RoboSense steers towards profits as LiDAR gains traction

The maker of sensors for assisted driving and robotics suffered a revenue dip in the first quarter but moved closer to its breakeven target
Key Takeaways:
- The company managed to cut its losses by 24% in the quarter
- Growing demand for sensor systems for robots could tip the earnings balance in the firm’s favor
By Lau Chi Hang
After years of losses, one of China’s leading makers of laser-based driving sensors could have detected a route to profitability.
The breakeven point is still some way off for RoboSense Technology Co. Ltd. (2498.HK), which makes light detection and ranging (LiDAR) technology for autonomous driving and robotics. But the company’s latest quarterly earnings suggest that profits could at least be on the edge of the radar.
RoboSense revenues fell 9.2% to 328 million yuan ($45.57 million) in the first quarter. But the company shrank its loss by 24% to 98.79 million yuan, as gross profit surged 73% to 77.01 million yuan. Gross profit margin jumped a hefty 11.2 percentage points to 23.5% from the same period a year earlier.
Powered by cheaper chips
The revenue drop was blamed on two clients switching to alternative perception solutions for their driving assistance systems. One customer went a vision-only route while the other had developed its own LiDAR technology.
Even so, RoboSense achieved a big jump in gross profit by taking advantage of lower raw material costs and using integrated chips developed in-house that it said were much cheaper than products sourced externally.
Another boost came from the higher margins on new products that adapted automotive-grade LiDAR technology for the robotics sector, the company said.
The customized E1R and Airy systems are designed to enable robots to navigate challenging indoor and outdoor settings by scanning their environment with laser pulses.
With its new product range, RoboSense could navigate its way out of the red by the end of this year, in line with a target set by RoboSense CEO Qiu Chunchao to break even on a quarterly basis in the second half of 2025, and potentially bank full-year profits in 2026.
Even with the revenue dip, the base of 30 automotive customers limits the damage from losing a couple of clients.
Riding a robot boom
Supplying sensor technology to the robotics business is proving to be a major business driver. Revenue from LiDAR products for robots and other applications jumped 87% to 73.4 million yuan in the first quarter from the year-earlier period, with shipments more than doubling to 11,900 units.
RoboSense has powered into the robotic lawn mower market, striking deals with two key companies in the sector. Under a partnership agreed with Mammotion in May, RoboSense is set to deliver 1.2 million LiDAR units over the next three years, bagging the industry’s biggest such order to date.
Under a new AI strategy unveiled earlier this year, RoboSense rolled out products such as the flagship Active Camera to help robots avoid obstacles and move effectively. The company has established partnerships with 20 robot companies, including Unitree, Humanoid Robot and Lingbao CASBOT.
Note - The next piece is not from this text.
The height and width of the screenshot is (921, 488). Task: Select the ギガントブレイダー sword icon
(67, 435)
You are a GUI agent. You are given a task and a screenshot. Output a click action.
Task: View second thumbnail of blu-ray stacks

How the company will perform over the longer term remains to be seen, but progress on the robotics front might help reassure investors about the stock’s upside potential. The firm’s Hong Kong shares have risen around 13% for the year to date but are still nearly 60% off last year’s price peak. Shares in Nasdaq-listed rival Hesai Group (HSAI.US), which is also boosting LiDAR sales and narrowing its losses, are up 27% for the year so far.
Robotaxi revs up the market
LiDAR makers are also hitching a ride on the robotaxi business as the technology moves from test environments onto the roads, with digital systems replacing older sensor equipment.
RoboSense struck a deal with DiDi Autonomous Driving in April this year to equip its next-generation robotaxis, co-developed with GAC Group, with all-solid-state digital LiDARs. It has also teamed up with Pony.ai to supply LiDAR systems for the firm’s seventh-generation robotaxi model.
RoboSense said it counted more than 90% of the main global makers of robotaxis and robotrucks among its partners, and had signed mass production deals with six of them, including Pony.ai, WeRide and Didi Autonomous Driving in China, as well as U.S. autonomous driving companies.
Tesla CEO Elon Musk famously dismissed LiDAR as the “wrong solution” for autonomous driving, preferring to promote his camera-based Tesla Vision system. But if RoboSense and others establish LiDAR as the industry standard, Musk may ultimately be on the losing side of the argument.